Le document (4) concerne des compositions sous forme de poudre ou de pâte pour la décoloration de fibres kératiniques humaines comprenant un composé peroxydé, un support alcalin solide et une alcanolamine (revendication 1). Ce document ne concerne pas la coloration des fibres kératiniques humaines. Dans les compositions de décolorations, le métasilicate est utilisé sous forme solide comme matériau de support alcalin. Dans les compositions des exemples A1 à A5 et B1 à B5, il est associé à une amine afin de minimiser les problèmes de poussières.

Le document (5) concerne des compositions de teinture d'oxydation qui comprennent comme agents alcalinisants une association d'un aminoacide ou un oligopeptide ayant une certaine basicité et d'une alcanolamine (voir revendication 1). Ce document ne divulgue pas de compositions contenant un métasilicate. Ce document enseigne que les aminoacides ont pour effet d'éviter la décantation de compositions tinctoriales comprenant une alcanolamine (voir l'exemple 1, page 7).

Par conséquent, aucun des documents (4) ou (5) ne donne un enseignement liant l'intensité et l'homogénéité de la coloration au rapport pondéral métasilicate anhydride/alcanolamine.

Il s'ensuit que l'objet de la revendication 1 du brevet en litige ne découle pas de manière évidente du document (1) seul ou en combinaison avec le document (4) ou document (5). L'intimé n'a pas cité d'autres documents pour étayer son objection d'absence d'activité inventive, et la Chambre quant à elle n'a pas connaissance d'un document qui puisse suggérer à l'homme du métier la solution revendiquée.

8. En conséquence, l'objet de la revendication 1, et pour les mêmes raisons, celui des revendications dépendantes 2 à 22 et de la revendication 23 qui concerne un procédé de teinture mettant en ½uvre les compositions selon la revendication 1, implique une activité inventive (Article 56 CBE).

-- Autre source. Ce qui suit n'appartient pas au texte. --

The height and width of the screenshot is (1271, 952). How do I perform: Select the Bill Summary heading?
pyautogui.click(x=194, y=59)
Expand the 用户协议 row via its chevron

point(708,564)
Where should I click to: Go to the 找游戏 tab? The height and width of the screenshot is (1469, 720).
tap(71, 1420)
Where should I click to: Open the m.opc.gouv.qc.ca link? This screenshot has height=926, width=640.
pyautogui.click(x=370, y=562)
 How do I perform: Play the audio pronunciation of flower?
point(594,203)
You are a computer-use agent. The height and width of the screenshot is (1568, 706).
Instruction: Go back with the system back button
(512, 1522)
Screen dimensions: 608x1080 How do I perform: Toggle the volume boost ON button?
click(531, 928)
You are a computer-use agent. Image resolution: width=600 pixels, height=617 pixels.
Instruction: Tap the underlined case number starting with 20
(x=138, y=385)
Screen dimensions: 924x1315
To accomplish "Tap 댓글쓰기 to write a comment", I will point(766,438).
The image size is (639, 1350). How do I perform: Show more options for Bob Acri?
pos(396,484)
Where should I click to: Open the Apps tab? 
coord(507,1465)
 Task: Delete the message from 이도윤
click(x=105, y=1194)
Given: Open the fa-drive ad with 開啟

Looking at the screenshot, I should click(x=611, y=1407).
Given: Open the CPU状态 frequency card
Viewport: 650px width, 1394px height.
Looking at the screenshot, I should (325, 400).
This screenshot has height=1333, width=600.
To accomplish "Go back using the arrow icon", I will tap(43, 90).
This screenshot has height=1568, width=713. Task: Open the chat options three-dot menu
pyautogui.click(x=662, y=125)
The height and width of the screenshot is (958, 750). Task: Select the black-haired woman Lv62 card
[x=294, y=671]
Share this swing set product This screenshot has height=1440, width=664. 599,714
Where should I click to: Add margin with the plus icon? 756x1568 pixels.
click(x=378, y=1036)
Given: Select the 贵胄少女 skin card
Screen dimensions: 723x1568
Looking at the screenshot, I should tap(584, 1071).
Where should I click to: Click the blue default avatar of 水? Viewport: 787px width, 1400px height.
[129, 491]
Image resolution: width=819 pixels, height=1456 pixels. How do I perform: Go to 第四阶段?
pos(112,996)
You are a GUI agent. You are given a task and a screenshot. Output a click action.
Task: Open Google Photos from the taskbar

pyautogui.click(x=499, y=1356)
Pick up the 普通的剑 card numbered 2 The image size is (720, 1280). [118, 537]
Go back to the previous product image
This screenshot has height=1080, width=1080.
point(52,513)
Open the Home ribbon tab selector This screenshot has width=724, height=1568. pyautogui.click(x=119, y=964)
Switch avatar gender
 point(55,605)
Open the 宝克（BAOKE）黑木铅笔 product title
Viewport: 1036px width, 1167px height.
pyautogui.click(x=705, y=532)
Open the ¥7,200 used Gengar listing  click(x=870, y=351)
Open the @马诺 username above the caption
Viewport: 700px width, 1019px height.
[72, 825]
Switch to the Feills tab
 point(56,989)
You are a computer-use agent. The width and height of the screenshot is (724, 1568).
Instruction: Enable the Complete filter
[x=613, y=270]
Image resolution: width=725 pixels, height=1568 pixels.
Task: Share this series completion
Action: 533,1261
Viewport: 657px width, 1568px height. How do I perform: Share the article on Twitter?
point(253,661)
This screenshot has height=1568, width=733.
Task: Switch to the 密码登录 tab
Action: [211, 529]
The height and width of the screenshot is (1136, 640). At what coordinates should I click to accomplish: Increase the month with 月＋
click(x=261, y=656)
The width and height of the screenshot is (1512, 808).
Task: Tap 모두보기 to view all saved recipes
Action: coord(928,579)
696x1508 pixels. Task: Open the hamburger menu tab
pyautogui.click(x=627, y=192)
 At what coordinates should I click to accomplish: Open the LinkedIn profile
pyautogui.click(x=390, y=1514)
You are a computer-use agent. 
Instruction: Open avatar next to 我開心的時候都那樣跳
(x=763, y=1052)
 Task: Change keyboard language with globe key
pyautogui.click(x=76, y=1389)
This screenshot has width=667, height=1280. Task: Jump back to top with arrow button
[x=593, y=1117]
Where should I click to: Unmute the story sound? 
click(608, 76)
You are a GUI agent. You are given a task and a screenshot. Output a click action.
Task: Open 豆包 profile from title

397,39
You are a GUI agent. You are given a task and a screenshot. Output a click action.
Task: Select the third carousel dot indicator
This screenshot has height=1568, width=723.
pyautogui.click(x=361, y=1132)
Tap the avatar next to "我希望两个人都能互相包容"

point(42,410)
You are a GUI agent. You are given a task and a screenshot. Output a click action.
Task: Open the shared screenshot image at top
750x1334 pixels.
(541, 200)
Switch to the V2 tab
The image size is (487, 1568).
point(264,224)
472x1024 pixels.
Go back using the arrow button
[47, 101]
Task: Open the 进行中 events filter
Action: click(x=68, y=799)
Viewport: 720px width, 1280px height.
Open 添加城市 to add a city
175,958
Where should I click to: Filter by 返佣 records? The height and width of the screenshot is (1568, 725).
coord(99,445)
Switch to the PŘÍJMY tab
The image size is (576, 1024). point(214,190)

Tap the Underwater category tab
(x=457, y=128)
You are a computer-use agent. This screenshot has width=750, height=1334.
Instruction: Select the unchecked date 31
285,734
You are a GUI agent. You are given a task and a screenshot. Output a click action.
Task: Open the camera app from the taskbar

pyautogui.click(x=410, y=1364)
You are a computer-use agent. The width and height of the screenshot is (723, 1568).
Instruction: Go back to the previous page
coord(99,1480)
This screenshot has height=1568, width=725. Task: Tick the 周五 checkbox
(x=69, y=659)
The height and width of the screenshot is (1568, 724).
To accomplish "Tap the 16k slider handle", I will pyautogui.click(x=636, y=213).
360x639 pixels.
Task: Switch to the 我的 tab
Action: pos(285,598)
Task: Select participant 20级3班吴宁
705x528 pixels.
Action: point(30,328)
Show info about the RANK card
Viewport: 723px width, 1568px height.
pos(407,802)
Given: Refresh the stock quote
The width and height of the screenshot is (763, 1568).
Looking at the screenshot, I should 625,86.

9. La Chambre faisant droit à la requête principale, il n'est point nécessaire de statuer sur la requête subsidiaire 1.

Dispositif

Par ces motifs, il est statué comme suit

1. La décision attaquée est annulée.

2. L'affaire est renvoyée à l'instance du premier degré afin de maintenir le brevet sur la base des revendications suivantes et une description qui y doit être adaptée.

Revendications :

no: 1-23 selon la requête principale, produites à la procédure orale du 11 novembre 2014.